Le pillole di:Angela Marino
LEGA ANTI VIVISEZIONE
Settore "Ippica e Sport Equestri"

SALVIAMO I CAVALLI DEGLI
  ISTITUTI INCREMENTO IPPICO

Apriamo questo numero occupandoci degli Istituti di Incremento Ippico, dipendenti dalle Regioni, nei cui confronti è mancata finora una adeguata attenzione da parte delle associazioni animaliste in relazione ai cavalli da loro utilizzati per riproduzione e poi venduti all'asta come fossero oggetti qualsiasi. L'ultima di cui avevamo avuto notizia, grazie alla segnalazione di un amico di lista, è quella per tre cavalli indetta dalla Regione Campania con bando di gara pubblicato sul Bollettino ufficiale n. 13 del 21/02/2005 e riservata esclusivamente ai macellai. Abbiamo subito contestato
tale asta, anche con atto formale del ns. Ufficio Legale, offrendo la disponibilità a rilevare i cavalli ma abbiamo incontrato un muro invalicabile in quanto i vertici regionali e dell'Istituto con sede a S. Maria Capua Vetere (CE) hanno addotto la motivazione dei termini ormai scaduti e dunque l'impossibilità di annullarla. A margine ci è stato anche detto che si tratta di soggetti affetti da gravi patologie e destinati a morire nel giro di pochi mesi; affermazione che apre un inquietante interrogativo sull'opportunità di mettere in commercio le carni di animali tanto malati.
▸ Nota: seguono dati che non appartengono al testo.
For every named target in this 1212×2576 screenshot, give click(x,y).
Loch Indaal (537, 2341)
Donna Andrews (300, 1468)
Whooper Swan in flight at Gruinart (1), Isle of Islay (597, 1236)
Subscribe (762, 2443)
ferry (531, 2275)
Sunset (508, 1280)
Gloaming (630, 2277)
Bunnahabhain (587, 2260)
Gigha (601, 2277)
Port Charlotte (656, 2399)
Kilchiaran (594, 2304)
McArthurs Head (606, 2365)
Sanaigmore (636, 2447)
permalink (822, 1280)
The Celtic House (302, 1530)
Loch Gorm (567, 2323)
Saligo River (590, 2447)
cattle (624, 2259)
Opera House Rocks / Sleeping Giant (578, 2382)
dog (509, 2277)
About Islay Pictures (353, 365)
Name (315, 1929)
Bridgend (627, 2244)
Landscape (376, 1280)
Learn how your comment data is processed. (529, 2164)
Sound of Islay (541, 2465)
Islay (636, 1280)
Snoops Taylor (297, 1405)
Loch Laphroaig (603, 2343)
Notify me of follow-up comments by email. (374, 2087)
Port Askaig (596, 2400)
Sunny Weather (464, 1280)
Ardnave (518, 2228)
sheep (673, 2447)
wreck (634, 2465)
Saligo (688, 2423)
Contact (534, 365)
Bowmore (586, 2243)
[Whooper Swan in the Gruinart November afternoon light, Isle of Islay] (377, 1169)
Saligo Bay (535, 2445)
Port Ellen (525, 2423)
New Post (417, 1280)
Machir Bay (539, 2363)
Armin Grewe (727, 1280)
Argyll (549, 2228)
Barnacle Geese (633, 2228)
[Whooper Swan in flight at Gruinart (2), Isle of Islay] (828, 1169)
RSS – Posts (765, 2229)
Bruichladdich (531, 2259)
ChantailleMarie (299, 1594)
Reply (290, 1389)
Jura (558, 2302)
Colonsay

Fino a questo momento non sappiamo ancora se sarà possibile
cambiare il destino di detti cavalli, ma la sede LAV di Caserta ce la sta mettendo tutta per far sì che essi possano rimanere in vita. Concludiamo informando che a gennaio avevamo scritto anche al Presidente della Regione Lombardia ed all'assessore regionale all'Agricoltura in merito ai cavalli dell'Istituto di Incremento Ippico di Crema, i quali vengono ugualmente mandati al macello quando non sono più idonei. Abbiamo da poco ricevuto alcune risposte che consideriamo insoddisfacenti poiché mirano a legittimare una simile scelta, per cui proseguiremo la ns. azione volta ad ottenere per quei cavalli e per tutti gli altri un trattamento civile e rispettoso.